Segment Open

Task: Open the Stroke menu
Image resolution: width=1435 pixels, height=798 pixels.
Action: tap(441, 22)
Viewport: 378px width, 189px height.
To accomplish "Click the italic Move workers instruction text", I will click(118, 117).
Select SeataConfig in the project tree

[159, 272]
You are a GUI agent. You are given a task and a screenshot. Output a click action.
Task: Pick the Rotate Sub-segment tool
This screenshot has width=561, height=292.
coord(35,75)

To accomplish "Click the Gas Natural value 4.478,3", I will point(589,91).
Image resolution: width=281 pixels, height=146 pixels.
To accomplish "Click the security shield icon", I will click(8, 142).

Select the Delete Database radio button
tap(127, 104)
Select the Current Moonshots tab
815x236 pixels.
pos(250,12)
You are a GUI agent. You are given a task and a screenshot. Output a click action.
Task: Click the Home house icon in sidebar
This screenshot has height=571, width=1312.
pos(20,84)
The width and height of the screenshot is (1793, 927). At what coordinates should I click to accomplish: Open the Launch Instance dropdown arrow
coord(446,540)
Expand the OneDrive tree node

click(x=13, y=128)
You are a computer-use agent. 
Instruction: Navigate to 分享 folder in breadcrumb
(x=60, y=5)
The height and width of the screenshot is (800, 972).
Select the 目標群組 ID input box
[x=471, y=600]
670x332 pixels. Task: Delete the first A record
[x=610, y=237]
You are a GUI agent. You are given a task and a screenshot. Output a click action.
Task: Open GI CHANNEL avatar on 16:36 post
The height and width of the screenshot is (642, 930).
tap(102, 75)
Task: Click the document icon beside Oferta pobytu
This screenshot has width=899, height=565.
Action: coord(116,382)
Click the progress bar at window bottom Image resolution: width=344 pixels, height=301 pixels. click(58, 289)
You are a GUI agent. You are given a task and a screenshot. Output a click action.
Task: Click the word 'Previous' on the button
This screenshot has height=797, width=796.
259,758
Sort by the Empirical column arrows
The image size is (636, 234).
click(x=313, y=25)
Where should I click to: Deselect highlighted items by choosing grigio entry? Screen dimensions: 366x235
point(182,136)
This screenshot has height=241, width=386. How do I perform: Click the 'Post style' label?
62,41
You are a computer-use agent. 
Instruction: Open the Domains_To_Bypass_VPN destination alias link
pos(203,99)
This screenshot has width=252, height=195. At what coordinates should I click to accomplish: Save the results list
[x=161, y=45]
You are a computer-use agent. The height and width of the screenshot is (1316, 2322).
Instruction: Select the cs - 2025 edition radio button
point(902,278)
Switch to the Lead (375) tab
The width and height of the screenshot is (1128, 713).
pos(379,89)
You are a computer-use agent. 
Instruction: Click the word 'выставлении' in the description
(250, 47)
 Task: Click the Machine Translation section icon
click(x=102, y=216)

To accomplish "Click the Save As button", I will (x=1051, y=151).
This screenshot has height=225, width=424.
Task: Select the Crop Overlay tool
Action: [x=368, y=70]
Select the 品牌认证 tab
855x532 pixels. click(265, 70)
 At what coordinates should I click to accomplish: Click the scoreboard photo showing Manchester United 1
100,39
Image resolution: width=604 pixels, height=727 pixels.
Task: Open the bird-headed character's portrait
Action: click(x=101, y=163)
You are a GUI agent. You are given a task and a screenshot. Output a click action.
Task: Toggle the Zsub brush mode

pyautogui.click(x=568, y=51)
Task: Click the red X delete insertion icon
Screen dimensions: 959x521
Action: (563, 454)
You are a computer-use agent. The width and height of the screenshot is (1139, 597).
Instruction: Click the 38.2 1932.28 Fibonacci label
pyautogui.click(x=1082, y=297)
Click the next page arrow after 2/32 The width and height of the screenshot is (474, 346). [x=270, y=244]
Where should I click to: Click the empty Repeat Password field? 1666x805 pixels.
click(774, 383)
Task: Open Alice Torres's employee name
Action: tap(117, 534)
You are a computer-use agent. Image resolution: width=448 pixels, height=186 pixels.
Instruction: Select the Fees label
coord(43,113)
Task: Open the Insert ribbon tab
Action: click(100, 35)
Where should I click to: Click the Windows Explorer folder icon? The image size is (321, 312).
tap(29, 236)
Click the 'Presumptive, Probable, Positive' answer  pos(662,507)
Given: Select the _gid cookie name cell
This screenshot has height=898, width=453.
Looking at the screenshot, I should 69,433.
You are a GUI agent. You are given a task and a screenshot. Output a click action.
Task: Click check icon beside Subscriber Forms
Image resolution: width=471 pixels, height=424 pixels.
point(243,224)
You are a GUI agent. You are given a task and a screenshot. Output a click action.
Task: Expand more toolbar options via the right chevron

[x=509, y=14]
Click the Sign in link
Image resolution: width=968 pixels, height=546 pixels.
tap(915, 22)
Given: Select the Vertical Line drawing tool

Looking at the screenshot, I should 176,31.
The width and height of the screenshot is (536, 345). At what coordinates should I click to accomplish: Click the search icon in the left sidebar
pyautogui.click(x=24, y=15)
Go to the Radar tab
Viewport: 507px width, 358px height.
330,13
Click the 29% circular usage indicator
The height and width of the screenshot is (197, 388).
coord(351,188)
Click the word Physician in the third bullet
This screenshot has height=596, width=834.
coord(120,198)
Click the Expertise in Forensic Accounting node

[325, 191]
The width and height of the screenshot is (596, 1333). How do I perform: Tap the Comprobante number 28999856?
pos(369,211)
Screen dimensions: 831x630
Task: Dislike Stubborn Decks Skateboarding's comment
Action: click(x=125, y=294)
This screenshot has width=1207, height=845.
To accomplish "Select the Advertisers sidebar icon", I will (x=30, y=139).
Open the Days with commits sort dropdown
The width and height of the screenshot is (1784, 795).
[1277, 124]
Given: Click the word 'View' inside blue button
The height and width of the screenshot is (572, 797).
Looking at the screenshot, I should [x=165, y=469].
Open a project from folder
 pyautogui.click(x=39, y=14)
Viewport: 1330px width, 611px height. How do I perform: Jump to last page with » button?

Segment Closed

▸ **Work to complete**:
Determine how many lines in the records above have the string "beside". Only the number should be returned.

▸ **Expected answer**:
2